Pinpoint Chemical Modification of the Quinone-Access Channel of Mitochondrial Complex I via a Two-Step Conjugation Reaction
Shunsuke Aburaya, Wataru Aoki, Hideto Miyoshi, Masatoshi Murai, Takahiro Masuya, Takeshi Ito
We previously showed that a bulky ring-strained cycloalkyne possessing a rhodamine fluorophore directly reacts (via strain-promoted click chemistry) with the azido group incorporated (via ligand-directed tosyl chemistry) into Asp160 in the 49 kDa subunit of complex I in bovine heart submitochondrial particles [Masuya, T., et al. (2014) Biochemistry 53, 7816–7823]. This two-step conjugation may be a promising technique for specific chemical modifications of the quinone-access channel in complex I by various molecular probes, which would lead to new methodologies for studying the enzyme.
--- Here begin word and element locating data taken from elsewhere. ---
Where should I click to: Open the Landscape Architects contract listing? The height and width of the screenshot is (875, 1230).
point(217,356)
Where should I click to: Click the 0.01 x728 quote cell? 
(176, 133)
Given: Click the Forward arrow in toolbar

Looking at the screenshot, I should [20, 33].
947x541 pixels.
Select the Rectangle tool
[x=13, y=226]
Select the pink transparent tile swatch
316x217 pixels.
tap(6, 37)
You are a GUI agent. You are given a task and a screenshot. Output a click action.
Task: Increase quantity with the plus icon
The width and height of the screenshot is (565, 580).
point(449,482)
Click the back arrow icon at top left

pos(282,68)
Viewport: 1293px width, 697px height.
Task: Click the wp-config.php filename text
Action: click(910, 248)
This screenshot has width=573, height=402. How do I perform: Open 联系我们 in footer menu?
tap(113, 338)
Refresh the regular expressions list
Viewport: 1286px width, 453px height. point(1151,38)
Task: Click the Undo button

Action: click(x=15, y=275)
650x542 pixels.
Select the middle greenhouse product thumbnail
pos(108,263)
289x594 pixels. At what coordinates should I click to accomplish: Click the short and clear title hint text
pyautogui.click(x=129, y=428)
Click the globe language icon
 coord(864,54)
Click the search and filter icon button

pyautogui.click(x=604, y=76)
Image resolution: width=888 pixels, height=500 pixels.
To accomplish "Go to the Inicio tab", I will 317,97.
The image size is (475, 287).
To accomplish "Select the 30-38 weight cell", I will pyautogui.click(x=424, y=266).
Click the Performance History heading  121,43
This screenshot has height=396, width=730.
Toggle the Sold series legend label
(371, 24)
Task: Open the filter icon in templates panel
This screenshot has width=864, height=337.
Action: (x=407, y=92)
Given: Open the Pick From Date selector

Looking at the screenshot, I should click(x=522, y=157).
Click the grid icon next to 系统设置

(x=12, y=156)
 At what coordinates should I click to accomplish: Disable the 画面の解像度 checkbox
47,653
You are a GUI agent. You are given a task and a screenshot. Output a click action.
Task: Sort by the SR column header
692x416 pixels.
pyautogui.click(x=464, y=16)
However, because the reactivities of ring-strained cycloalkynes are generally high, they also react with other nucleophilic amino acids in mitochondrial proteins, resulting in significant undesired side reactions. To minimize side reactions and achieve precise pinpoint chemical modification of 49 kDa Asp160, we investigated an optimal pair of chemical tags for the two-step conjugation reaction. We found that instead of strain-promoted click chemistry, Diels–Alder cycloaddition of a pair of cyclopropene incorporated into 49 kDa Asp160 (via ligand-directed tosyl chemistry) and externally added tetrazine is more efficient for the pinpoint modification. An excess of quinone-site inhibitors did not interfere with Diels–Alder cycloaddition between the cyclopropene and tetrazine. These results along with the previous findings (cited above) strongly suggest that in contrast to the predicted quinone-access channel modeled by X-ray crystallographic and single-particle cryo-electron microscopic studies, the channel is open or undergoes large structural rearrangements to allow bulky ligands into the proximity of 49 kDa Asp160.